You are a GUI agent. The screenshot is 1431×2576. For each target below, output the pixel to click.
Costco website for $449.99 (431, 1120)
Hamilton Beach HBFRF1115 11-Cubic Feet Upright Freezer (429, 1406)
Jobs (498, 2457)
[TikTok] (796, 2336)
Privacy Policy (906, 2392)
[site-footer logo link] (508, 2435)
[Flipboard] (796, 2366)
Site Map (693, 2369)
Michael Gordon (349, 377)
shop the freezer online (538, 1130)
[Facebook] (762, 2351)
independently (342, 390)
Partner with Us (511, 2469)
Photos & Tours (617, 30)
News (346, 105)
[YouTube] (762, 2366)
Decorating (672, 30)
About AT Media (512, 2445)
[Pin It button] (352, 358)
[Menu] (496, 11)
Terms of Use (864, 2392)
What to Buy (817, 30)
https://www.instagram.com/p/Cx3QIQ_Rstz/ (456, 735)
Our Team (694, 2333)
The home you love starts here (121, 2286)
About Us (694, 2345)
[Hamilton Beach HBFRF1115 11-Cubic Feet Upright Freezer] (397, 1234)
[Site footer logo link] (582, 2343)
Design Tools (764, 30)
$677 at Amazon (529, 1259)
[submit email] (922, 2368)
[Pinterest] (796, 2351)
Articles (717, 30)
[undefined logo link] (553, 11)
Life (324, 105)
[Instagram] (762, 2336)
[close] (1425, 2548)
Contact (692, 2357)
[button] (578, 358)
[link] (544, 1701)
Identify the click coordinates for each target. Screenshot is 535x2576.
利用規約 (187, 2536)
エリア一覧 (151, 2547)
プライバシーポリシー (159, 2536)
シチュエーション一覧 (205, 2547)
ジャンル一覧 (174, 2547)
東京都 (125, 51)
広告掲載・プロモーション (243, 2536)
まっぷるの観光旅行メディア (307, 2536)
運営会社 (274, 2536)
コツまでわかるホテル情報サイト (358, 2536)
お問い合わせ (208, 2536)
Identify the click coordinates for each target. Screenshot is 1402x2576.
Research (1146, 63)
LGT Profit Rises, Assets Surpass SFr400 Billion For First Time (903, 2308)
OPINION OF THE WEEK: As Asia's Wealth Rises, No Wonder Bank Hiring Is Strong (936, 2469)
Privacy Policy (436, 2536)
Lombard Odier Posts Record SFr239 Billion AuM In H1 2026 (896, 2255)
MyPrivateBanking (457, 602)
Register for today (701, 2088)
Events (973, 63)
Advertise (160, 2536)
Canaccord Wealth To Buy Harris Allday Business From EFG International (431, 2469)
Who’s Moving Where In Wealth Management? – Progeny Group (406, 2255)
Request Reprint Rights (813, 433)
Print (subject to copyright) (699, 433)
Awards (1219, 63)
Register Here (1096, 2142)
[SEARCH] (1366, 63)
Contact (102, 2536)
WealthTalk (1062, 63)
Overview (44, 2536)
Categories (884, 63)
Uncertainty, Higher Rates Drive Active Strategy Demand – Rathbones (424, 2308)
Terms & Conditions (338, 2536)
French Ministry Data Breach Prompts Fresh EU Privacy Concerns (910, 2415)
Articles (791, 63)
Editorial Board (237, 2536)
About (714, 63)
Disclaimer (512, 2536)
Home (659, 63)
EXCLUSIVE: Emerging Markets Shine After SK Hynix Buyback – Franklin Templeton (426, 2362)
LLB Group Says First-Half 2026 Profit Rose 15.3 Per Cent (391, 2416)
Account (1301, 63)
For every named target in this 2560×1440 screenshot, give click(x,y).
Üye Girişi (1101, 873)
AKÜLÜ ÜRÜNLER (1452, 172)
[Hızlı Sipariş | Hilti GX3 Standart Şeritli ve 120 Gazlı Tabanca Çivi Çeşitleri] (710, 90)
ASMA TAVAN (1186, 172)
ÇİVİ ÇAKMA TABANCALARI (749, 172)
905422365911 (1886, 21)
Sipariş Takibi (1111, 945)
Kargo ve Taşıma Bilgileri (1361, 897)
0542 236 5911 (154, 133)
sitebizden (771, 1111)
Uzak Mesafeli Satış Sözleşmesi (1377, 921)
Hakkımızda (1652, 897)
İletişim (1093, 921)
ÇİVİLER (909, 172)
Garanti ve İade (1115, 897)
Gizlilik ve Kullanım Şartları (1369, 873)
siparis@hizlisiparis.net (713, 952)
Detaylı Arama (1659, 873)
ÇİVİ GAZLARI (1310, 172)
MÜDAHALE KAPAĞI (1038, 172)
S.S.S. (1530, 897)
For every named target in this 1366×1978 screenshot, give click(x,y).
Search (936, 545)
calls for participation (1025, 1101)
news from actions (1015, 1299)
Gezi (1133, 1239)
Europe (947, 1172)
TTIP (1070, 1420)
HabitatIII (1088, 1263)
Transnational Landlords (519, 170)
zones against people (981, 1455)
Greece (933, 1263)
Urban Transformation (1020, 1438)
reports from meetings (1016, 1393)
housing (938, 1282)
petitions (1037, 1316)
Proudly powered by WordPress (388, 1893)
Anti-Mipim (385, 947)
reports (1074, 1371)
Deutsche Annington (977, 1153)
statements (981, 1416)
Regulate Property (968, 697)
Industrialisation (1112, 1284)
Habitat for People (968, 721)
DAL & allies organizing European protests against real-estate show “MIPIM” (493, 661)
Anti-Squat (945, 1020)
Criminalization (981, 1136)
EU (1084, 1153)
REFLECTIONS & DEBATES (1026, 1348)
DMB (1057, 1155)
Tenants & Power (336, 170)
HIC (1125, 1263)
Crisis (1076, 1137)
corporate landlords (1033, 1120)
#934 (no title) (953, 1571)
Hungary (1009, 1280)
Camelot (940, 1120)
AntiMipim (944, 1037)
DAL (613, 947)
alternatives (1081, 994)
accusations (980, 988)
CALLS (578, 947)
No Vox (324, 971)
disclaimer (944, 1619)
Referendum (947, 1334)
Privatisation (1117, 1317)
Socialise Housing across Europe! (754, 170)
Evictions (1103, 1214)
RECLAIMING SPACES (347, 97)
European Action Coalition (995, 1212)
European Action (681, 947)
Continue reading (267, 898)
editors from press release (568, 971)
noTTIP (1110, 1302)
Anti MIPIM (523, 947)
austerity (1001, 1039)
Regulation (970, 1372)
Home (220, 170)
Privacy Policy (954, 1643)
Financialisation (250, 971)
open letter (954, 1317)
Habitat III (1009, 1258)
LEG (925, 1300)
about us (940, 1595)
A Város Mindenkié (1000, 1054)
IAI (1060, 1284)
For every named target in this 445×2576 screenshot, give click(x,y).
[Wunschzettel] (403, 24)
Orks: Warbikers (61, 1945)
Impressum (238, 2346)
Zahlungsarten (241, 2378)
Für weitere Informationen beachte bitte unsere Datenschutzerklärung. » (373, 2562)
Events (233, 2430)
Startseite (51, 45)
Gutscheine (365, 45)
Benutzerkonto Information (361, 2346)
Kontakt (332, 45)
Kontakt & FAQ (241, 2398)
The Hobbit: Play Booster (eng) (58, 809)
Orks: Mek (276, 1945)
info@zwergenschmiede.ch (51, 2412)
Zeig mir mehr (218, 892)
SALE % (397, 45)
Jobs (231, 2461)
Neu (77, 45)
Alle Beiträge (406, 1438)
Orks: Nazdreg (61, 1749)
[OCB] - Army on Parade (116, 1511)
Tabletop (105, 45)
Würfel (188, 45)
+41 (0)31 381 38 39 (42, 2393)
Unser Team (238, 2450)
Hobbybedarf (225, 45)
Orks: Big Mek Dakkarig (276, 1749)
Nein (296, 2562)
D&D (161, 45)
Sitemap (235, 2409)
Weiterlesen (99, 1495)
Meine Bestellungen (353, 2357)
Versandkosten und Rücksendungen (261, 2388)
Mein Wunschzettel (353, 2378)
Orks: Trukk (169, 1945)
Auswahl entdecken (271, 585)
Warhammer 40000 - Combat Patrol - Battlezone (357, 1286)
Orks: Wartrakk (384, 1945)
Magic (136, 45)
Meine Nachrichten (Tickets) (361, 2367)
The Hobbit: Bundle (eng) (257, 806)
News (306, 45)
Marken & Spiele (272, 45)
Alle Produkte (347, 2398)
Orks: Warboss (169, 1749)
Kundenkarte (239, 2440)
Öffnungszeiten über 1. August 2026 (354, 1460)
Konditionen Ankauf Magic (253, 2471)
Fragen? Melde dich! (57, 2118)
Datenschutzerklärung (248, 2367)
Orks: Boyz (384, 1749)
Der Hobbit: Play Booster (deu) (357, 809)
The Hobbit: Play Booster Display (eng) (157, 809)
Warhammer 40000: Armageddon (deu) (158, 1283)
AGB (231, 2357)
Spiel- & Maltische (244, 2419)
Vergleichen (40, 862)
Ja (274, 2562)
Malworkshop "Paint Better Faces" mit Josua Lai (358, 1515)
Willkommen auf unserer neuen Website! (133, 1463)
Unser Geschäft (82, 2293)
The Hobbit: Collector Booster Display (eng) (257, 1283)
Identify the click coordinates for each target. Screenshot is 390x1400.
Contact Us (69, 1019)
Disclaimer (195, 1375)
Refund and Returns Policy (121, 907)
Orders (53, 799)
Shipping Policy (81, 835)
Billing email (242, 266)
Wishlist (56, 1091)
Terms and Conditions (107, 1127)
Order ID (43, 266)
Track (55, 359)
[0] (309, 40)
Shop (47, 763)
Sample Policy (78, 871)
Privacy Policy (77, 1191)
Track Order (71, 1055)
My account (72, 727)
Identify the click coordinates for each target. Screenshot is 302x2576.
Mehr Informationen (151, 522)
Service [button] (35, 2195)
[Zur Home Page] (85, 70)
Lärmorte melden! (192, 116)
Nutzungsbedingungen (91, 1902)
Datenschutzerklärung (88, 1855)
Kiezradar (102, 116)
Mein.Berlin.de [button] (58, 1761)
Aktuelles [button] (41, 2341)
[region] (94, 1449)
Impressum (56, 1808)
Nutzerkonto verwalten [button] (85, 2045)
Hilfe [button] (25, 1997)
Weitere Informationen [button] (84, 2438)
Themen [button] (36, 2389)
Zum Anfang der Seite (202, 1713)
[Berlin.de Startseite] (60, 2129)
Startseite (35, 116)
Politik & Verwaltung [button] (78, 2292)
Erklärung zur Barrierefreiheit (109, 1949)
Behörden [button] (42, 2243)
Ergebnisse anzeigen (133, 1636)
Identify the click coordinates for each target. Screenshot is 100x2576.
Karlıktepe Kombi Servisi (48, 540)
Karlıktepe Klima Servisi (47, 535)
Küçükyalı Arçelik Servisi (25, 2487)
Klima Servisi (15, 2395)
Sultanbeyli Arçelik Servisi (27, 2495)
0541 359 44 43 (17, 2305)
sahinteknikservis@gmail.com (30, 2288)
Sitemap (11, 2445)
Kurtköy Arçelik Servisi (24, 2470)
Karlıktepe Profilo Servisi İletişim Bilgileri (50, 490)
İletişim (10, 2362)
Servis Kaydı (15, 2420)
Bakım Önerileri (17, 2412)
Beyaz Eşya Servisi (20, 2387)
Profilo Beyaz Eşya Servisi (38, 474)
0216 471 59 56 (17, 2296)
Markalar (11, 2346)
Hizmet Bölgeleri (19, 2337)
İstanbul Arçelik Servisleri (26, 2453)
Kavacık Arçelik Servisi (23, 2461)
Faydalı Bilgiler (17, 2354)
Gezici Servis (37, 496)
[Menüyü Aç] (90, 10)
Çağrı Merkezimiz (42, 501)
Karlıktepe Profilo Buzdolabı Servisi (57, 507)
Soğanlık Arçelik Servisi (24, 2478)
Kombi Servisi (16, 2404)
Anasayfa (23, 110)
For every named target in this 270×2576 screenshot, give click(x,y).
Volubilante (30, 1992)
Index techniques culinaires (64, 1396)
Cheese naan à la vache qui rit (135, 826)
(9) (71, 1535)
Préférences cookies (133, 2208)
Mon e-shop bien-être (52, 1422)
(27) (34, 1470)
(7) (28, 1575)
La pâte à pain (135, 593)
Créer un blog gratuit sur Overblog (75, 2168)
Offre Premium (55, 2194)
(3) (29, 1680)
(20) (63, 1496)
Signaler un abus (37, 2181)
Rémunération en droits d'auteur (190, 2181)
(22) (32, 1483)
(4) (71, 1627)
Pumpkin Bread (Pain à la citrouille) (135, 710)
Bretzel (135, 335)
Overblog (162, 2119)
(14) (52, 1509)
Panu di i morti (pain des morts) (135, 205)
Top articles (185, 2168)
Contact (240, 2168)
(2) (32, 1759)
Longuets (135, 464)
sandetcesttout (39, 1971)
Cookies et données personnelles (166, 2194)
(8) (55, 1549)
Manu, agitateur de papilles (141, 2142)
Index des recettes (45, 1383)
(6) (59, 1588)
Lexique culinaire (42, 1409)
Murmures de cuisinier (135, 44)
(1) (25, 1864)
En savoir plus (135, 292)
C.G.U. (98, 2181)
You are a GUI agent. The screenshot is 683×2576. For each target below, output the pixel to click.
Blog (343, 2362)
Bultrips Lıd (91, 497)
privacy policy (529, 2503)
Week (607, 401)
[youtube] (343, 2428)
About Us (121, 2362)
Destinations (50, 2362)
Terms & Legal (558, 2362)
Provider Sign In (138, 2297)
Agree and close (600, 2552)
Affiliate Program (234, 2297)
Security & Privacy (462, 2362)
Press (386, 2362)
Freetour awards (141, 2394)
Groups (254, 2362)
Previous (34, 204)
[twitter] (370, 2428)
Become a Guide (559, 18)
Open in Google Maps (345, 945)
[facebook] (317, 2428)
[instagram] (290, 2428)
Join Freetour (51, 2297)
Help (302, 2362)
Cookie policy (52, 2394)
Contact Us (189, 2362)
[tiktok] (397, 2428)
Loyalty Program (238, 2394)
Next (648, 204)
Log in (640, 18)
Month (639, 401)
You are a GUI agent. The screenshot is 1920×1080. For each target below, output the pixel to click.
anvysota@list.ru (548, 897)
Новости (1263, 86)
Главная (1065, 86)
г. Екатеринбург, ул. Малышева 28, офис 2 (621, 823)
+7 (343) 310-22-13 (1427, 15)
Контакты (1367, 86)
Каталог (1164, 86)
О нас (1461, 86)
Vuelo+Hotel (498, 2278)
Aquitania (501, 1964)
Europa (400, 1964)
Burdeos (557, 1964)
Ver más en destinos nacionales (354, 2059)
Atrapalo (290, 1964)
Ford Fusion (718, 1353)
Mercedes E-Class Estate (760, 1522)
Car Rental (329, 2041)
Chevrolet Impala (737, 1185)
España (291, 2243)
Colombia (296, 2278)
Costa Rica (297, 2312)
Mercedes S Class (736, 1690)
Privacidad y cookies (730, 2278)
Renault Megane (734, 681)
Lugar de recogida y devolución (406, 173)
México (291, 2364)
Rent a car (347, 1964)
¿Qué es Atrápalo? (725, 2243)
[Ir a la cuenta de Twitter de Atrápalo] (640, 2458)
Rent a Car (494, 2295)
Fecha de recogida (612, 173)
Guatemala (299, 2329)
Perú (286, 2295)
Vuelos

☆ ☆ ☆

## Task to carry out
Write down, word for word, the lines above from the one containing "運営会社 (274, 2536)" through the one containing "Privacy Policy (436, 2536)", both ends included.

## Reply to the exercise
運営会社 (274, 2536)
コツまでわかるホテル情報サイト (358, 2536)
お問い合わせ (208, 2536)
Identify the click coordinates for each target. Screenshot is 1402x2576.
Research (1146, 63)
LGT Profit Rises, Assets Surpass SFr400 Billion For First Time (903, 2308)
OPINION OF THE WEEK: As Asia's Wealth Rises, No Wonder Bank Hiring Is Strong (936, 2469)
Privacy Policy (436, 2536)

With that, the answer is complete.